The writer-director’s follow-up to 2016’s “Our Little Sister” continues its themes of family, death, life expectations and dreams unfulfilled. The film’s main conduit is Ryota (Hiroshi Abe, Kore-eda’s “Still Walking”), a middle-aged detective who tells people that he’s working the job only to get material for his next novel.

The truth is that the glory from his first novel has long since faded, and his writer’s block (combined with a gambling addiction, inherited from Dad) keeps him perpetually broke. No small effect of his problems is his wife, Kyoka (Yôko Maki, Kore-eda’s “Like Father, Like Son”), leaving him and taking custody of their son, Shingo (Taiyô Yoshizawa).

Abe’s Ryota always looks disheveled and even a little scuzzy, wearing clothes that seem freshly dug from a pile in his messy apartment. He’s constantly late and isn’t above extorting clients, after which he inevitably stops at the track to “double his money” so he can afford the child support he continually promises but is rarely able to pay.

Despite his inability to straighten himself out, Ryota remains obsessed with reuniting his family, taking a colleague along to spy on his ex and goading young Shingo for information about her new boyfriend. He’s desperation personified.

Still, Ryota’s heartbreak sneaks up on you. His mother (Kore-eda regular Kirin Kiki) is genial and charming, gently prodding her wayward son but never lecturing him. Even his more pointed sister (Satomi Kobayashi) remains level-headed when she confronts him about his transgressions. (Which, at one low point, includes digging through his mother’s things for cash or valuables.) Everyone jokes about Ryota’s irresponsibility; even Hanaregumi’s lighthearted score, which is dominated by whistling, indicates that he’s a lovable cad.
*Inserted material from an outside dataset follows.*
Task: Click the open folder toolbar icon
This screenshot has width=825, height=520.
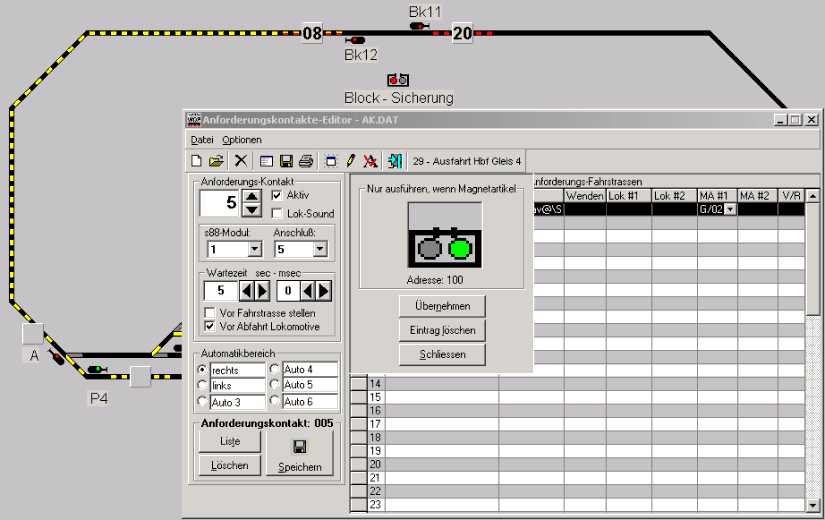Action: [x=215, y=161]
But each time he’s around his ex-wife and son, Ryota’s sorrow becomes more apparent. The film’s gut punch is delivered in an extended sequence in its last chapter; a typhoon, along with some contrivances by Ryota, result in the family spending the night at his mother’s apartment. His desperate attempts to insert himself into conversations or activities between his ex and his son are aching; a frank talk that the former couple has is like a knife to the heart. Kore-eda keeps the background quiet during this chapter — all he offers is the gusty rain, regrets and intense longing.
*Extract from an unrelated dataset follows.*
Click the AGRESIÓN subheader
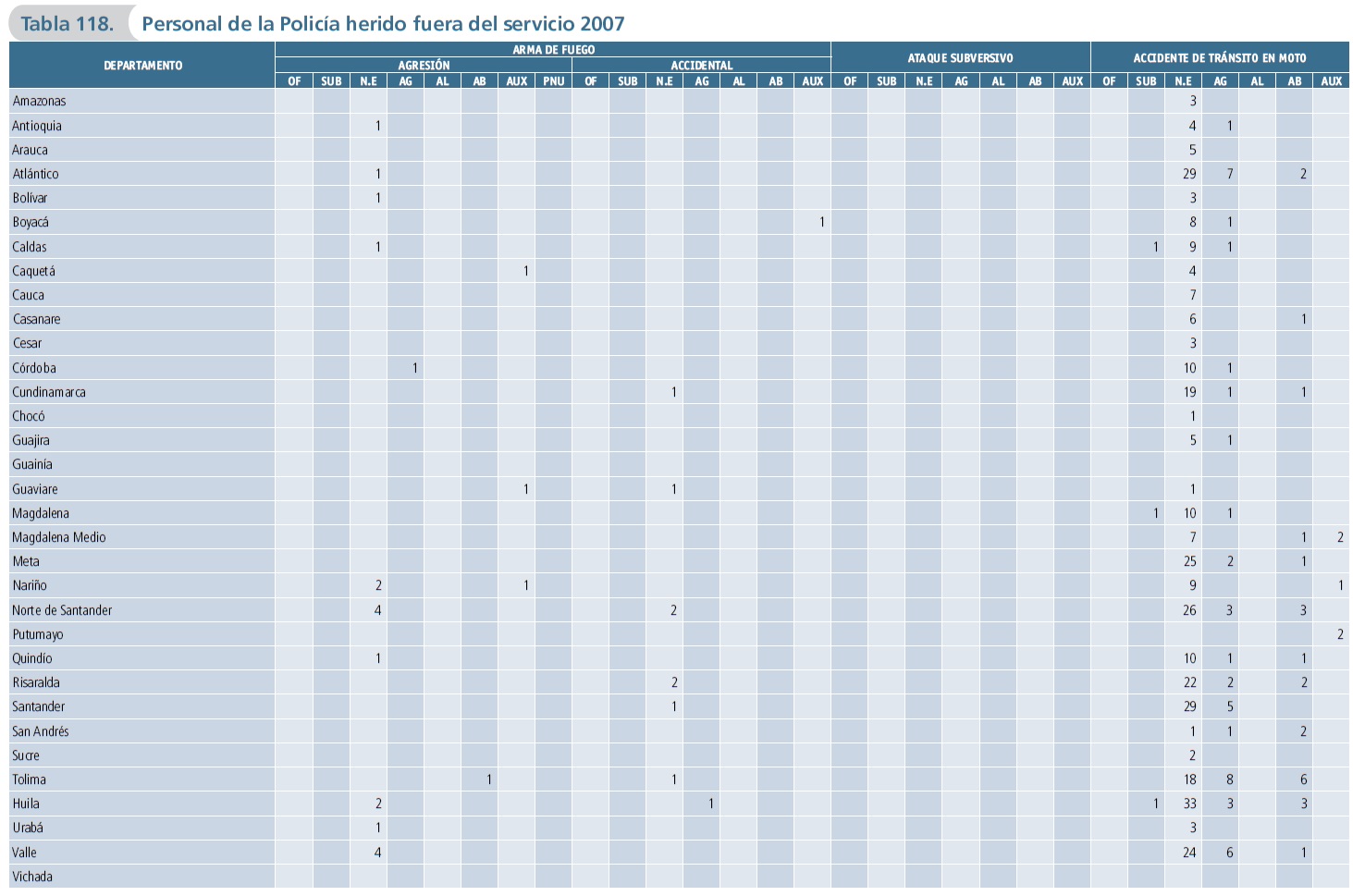This screenshot has width=1353, height=896. click(x=424, y=66)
The central message of “After the Storm” is that life very rarely turns out the way one expects or hopes. When Ryota is insulted by Shingo’s classmate (on whom he had spying), he tells the kid, “It’s not so easy to grow up to be the man you want to be.” His mother, who wants to see the family together again, speaks of how men are always chasing the past or dreaming of the future, never finding happiness in the reality of the present.

Talk of accepting truths and moving on will knot your stomach; inevitably, you’ll reflect on your own station in life and weigh whether or not you feel like Ryota, who tells his son, “I’m not who I want to be yet.” And isn’t such evocation the point of all art? With this measure in mind, Kore-eda has created a masterpiece.